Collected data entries
Segment Open
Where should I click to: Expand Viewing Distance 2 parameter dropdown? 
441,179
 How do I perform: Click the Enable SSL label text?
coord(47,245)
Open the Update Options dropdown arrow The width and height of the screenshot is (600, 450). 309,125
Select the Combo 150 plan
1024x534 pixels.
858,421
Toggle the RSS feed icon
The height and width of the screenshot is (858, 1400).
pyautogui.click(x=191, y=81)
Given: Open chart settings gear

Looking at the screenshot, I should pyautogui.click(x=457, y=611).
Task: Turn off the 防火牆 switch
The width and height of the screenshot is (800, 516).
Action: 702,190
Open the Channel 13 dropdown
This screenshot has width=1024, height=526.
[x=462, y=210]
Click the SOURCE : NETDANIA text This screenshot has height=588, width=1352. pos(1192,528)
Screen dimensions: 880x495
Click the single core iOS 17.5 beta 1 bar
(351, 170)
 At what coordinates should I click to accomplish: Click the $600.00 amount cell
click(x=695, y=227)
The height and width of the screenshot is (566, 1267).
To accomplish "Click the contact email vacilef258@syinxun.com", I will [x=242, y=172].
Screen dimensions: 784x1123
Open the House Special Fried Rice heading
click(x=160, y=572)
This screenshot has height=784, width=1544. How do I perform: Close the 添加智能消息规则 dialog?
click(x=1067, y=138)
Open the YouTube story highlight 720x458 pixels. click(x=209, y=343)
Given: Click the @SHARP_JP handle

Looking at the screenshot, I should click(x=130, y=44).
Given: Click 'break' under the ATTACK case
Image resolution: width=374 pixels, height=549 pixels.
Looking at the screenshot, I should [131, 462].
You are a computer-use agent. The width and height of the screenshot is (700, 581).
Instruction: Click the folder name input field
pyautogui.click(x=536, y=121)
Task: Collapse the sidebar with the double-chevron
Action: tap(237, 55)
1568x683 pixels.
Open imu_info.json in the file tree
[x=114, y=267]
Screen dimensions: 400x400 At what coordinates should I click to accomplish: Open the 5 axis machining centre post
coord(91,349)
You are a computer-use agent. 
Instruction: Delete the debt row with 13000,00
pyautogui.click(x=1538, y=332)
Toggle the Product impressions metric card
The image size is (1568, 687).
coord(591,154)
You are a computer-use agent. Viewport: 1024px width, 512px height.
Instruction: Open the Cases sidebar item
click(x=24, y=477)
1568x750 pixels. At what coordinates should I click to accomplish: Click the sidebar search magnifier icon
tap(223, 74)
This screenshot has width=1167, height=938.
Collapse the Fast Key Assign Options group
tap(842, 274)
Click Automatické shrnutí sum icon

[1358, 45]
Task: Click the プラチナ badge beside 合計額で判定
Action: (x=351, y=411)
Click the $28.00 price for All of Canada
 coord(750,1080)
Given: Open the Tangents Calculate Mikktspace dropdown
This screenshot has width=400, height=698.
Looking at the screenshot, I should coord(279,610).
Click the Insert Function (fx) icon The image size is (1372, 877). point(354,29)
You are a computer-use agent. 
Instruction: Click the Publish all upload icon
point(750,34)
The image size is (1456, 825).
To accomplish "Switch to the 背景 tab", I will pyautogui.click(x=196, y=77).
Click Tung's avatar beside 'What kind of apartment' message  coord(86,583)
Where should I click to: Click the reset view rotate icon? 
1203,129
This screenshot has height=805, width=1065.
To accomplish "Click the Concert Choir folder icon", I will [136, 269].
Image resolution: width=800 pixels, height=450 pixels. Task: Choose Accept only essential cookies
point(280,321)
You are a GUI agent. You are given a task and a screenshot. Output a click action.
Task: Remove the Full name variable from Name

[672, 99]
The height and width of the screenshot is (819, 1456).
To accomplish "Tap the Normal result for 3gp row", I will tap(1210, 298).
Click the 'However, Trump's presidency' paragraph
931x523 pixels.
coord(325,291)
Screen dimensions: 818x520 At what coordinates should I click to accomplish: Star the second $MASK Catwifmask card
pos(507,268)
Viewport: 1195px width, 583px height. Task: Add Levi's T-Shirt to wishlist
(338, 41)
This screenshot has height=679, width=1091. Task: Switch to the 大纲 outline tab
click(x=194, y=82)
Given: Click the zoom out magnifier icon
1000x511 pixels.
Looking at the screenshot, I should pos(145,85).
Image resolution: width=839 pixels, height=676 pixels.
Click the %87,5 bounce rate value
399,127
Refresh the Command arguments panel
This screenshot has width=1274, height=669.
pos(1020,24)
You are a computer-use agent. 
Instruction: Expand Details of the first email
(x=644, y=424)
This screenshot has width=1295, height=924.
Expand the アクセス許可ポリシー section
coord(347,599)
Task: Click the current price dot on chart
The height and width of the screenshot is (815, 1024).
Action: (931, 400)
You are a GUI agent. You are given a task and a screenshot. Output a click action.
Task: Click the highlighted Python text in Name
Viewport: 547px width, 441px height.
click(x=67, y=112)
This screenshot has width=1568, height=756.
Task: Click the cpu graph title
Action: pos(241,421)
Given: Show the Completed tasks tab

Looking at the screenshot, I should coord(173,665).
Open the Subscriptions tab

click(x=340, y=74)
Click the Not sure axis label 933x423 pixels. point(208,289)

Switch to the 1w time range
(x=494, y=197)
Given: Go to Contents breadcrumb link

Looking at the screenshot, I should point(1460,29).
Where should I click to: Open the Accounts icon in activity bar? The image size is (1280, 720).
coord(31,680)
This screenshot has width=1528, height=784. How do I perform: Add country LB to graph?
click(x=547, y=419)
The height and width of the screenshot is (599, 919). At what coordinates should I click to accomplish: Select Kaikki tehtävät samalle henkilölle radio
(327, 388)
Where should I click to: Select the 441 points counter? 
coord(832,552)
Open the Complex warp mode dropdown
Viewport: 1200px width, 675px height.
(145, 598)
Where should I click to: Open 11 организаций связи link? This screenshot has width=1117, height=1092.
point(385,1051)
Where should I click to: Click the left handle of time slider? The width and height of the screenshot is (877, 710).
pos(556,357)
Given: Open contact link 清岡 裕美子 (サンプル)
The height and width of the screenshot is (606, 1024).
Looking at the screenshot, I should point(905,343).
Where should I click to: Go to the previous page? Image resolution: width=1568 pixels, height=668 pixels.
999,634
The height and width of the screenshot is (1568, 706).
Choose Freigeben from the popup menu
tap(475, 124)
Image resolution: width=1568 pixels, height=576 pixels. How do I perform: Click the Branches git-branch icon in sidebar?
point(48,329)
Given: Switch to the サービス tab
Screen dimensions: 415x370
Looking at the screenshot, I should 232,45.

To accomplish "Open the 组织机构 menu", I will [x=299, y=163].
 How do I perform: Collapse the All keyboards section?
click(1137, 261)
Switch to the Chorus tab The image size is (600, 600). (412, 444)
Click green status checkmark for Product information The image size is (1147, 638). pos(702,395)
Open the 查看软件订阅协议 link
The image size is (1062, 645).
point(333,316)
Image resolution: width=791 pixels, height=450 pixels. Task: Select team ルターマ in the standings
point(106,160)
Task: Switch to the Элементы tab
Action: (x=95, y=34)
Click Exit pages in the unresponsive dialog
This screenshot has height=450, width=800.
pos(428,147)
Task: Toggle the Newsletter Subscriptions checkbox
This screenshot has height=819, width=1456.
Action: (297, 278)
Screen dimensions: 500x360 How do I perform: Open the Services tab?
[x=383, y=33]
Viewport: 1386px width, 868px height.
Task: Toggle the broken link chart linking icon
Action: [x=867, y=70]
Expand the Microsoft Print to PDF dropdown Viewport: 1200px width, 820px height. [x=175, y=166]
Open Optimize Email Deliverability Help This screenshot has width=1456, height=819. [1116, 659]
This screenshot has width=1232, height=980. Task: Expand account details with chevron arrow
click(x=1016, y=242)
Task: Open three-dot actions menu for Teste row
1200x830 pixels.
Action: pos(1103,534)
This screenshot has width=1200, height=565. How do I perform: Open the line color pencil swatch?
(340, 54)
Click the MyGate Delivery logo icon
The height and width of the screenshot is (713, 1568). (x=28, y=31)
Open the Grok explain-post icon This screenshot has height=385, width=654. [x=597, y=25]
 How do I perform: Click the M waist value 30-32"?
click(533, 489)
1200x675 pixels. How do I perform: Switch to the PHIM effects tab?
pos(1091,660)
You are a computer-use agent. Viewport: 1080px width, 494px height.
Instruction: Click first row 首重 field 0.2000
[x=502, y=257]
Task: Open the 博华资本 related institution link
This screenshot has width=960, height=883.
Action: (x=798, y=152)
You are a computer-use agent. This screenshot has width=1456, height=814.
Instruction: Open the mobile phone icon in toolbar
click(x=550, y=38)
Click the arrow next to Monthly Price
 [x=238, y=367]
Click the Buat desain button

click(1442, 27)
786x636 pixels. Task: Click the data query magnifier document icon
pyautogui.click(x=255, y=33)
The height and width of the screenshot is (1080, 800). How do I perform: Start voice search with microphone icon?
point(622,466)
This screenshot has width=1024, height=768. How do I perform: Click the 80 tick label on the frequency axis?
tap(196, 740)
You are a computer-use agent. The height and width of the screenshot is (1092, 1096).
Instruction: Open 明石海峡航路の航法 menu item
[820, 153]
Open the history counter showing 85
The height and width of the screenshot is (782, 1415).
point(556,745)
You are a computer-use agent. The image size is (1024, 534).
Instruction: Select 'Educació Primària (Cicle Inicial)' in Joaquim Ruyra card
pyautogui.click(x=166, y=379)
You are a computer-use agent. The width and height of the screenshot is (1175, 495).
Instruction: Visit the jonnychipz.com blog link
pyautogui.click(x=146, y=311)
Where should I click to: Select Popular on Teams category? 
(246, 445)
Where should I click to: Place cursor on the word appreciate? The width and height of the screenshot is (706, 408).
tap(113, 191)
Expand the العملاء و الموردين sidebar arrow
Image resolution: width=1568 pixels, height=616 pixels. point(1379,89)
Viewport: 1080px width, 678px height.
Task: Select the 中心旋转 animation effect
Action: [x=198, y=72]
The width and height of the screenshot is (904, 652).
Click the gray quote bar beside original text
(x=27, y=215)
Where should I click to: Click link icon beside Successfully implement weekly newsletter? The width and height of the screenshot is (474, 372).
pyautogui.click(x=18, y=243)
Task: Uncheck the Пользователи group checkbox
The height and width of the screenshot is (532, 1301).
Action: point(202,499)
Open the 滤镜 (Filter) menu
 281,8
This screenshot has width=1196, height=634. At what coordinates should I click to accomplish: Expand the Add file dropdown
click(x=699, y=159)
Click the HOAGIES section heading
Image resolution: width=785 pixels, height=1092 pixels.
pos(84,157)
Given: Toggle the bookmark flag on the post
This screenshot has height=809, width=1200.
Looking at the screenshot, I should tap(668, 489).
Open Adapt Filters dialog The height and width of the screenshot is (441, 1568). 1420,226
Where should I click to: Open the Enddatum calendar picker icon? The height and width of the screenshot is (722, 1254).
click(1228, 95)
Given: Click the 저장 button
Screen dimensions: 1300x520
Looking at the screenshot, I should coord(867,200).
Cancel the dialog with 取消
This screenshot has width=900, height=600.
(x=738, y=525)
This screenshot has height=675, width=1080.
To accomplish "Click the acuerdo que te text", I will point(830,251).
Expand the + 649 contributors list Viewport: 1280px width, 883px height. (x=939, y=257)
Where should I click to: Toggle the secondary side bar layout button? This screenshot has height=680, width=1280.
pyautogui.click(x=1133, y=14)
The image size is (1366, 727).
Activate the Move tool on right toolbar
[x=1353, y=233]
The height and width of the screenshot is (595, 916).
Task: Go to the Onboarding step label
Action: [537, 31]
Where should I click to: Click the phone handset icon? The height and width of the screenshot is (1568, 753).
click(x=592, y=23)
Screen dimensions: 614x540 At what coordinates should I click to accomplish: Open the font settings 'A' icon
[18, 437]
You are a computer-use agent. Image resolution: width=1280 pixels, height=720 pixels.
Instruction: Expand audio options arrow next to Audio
Segment Closed
## Exercise details
Across the data above, count the lines that include the word "checkbox", and respond with the number alone.

## Answer for this exercise
2